**WORK ITEM:** From the listing below, copy each line that holds "Version".

**GIVEN RECORDS:**
######

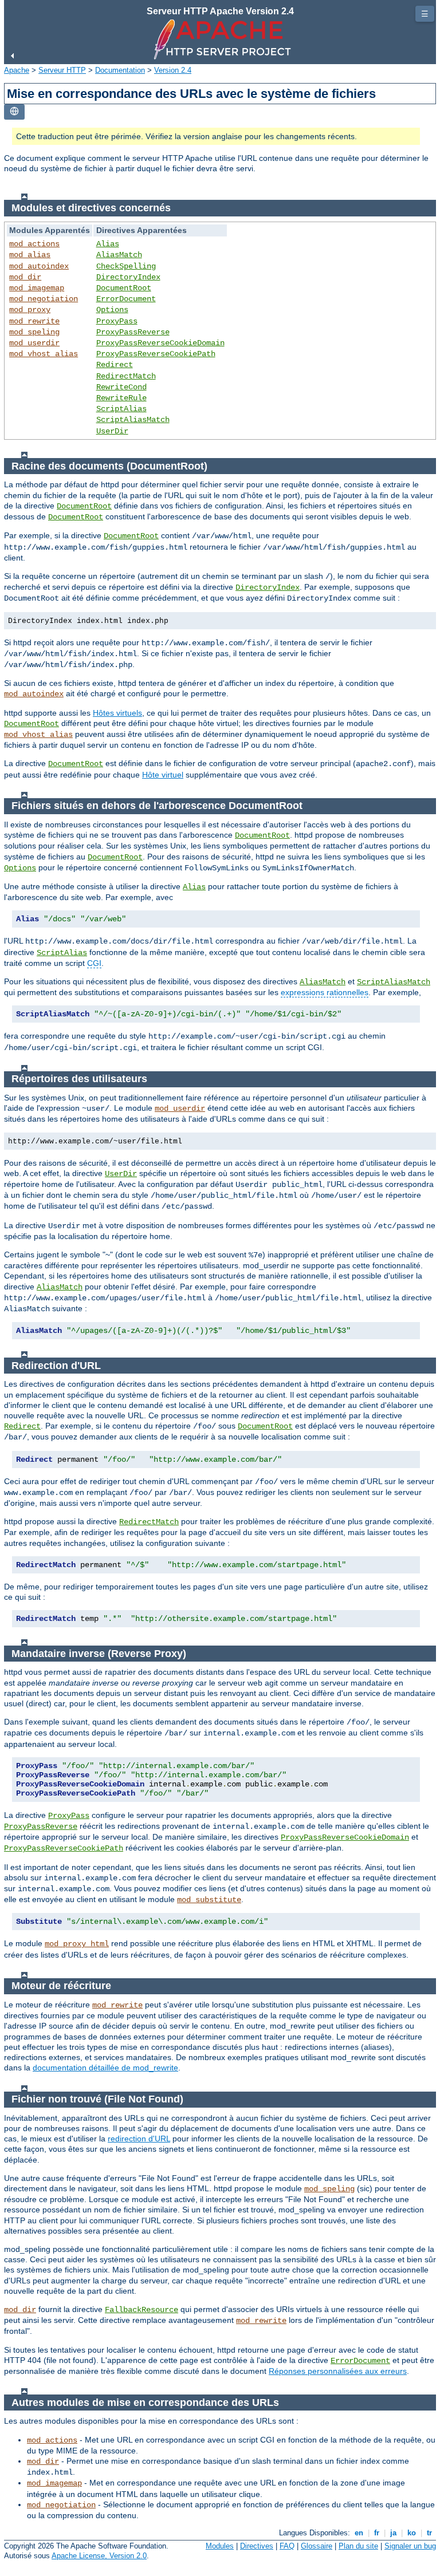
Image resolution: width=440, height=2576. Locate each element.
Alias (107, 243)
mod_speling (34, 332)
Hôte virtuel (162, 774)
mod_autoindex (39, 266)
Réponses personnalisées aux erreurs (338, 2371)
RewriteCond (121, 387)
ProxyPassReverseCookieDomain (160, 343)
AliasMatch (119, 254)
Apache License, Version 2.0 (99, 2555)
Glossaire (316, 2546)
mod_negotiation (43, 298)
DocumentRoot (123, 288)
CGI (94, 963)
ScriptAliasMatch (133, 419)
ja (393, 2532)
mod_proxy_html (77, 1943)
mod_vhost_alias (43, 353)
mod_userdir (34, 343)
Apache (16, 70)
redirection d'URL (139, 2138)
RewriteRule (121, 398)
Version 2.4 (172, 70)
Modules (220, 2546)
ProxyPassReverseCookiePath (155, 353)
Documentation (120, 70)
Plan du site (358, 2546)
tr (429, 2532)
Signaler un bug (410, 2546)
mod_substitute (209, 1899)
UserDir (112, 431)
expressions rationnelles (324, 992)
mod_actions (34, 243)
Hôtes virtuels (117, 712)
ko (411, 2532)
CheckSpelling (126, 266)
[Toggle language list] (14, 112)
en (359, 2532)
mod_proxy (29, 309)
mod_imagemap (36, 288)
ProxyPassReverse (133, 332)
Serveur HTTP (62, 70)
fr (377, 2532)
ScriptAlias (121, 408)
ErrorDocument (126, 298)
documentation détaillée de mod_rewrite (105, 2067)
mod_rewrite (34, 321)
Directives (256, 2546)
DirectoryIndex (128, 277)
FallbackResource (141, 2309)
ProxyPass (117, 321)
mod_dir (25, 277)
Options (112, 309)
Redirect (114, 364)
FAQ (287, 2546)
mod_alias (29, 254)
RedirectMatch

######

**WRITTEN RESPONSE:**
Apache License, Version 2.0 (99, 2555)
Version 2.4 (172, 70)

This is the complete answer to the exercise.